Short exercise | Reproduce the records below word for word, leaving out the pictures.

──────── Material shown

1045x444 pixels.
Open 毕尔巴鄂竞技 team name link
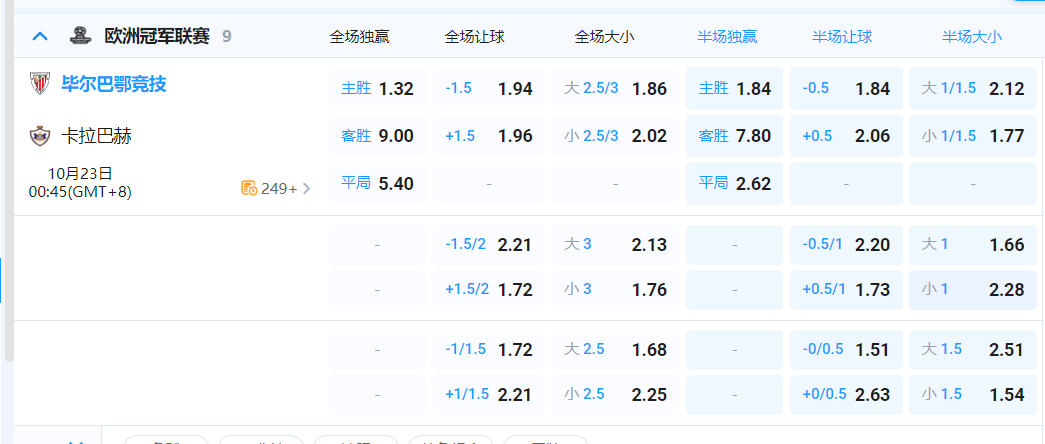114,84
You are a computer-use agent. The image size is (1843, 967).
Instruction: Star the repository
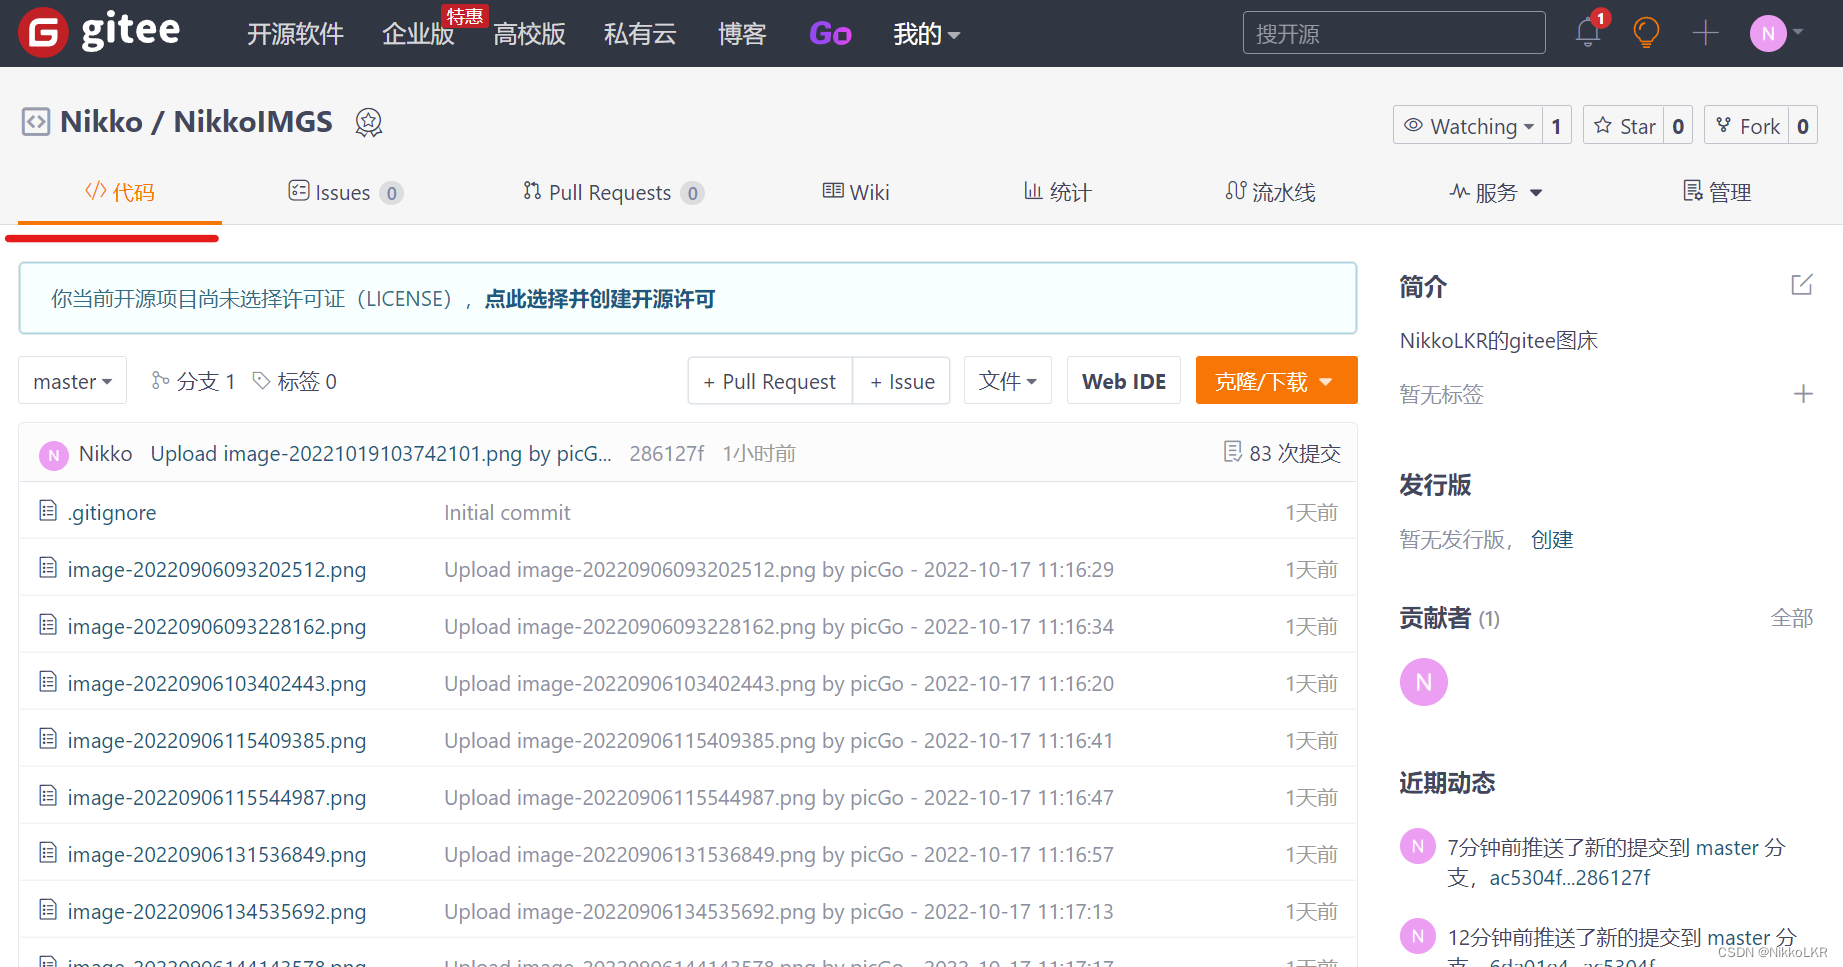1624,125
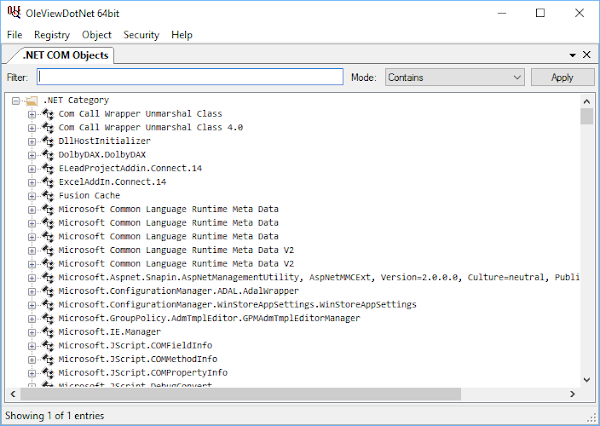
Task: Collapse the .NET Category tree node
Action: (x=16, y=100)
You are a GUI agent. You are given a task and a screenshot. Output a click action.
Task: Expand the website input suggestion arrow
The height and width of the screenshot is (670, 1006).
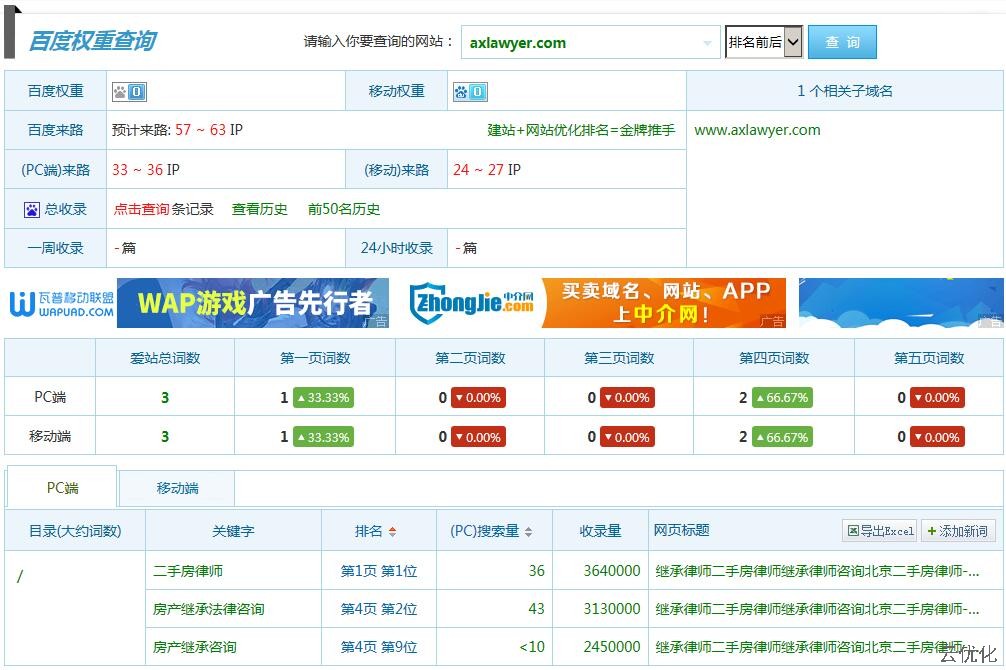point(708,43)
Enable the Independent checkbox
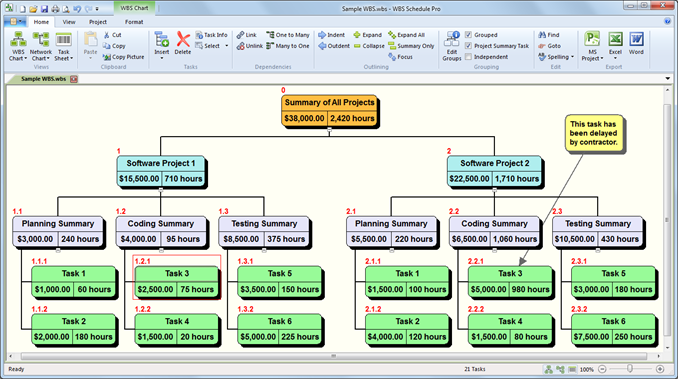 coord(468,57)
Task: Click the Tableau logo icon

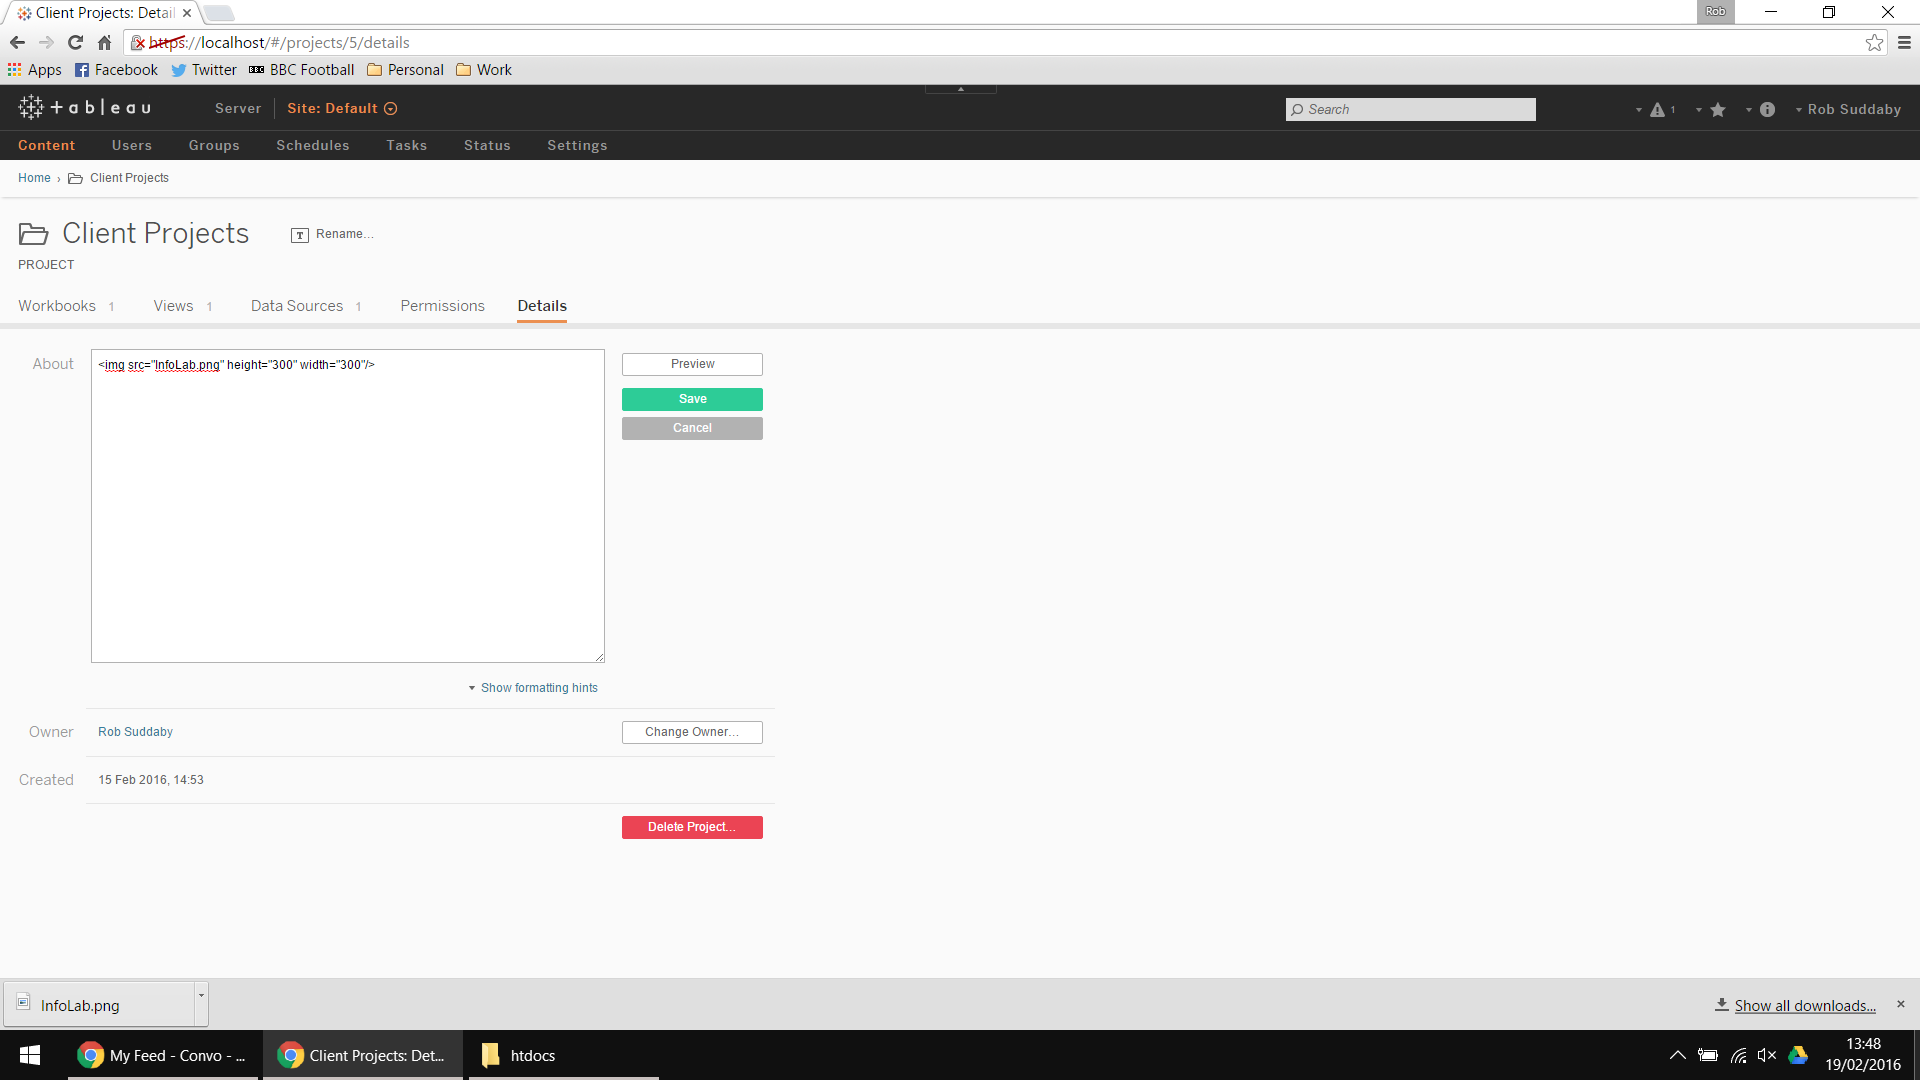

────────────────

Correct response |
1045x444 pixels.
Open 毕尔巴鄂竞技 team name link
114,84
You are a computer-use agent. The image size is (1843, 967).
Instruction: Star the repository
1624,125
Task: Collapse the .NET Category tree node
Action: (x=16, y=100)
You are a GUI agent. You are given a task and a screenshot. Output a click action.
Task: Expand the website input suggestion arrow
The height and width of the screenshot is (670, 1006).
point(708,43)
Enable the Independent checkbox
 coord(468,57)
Task: Click the Tableau logo icon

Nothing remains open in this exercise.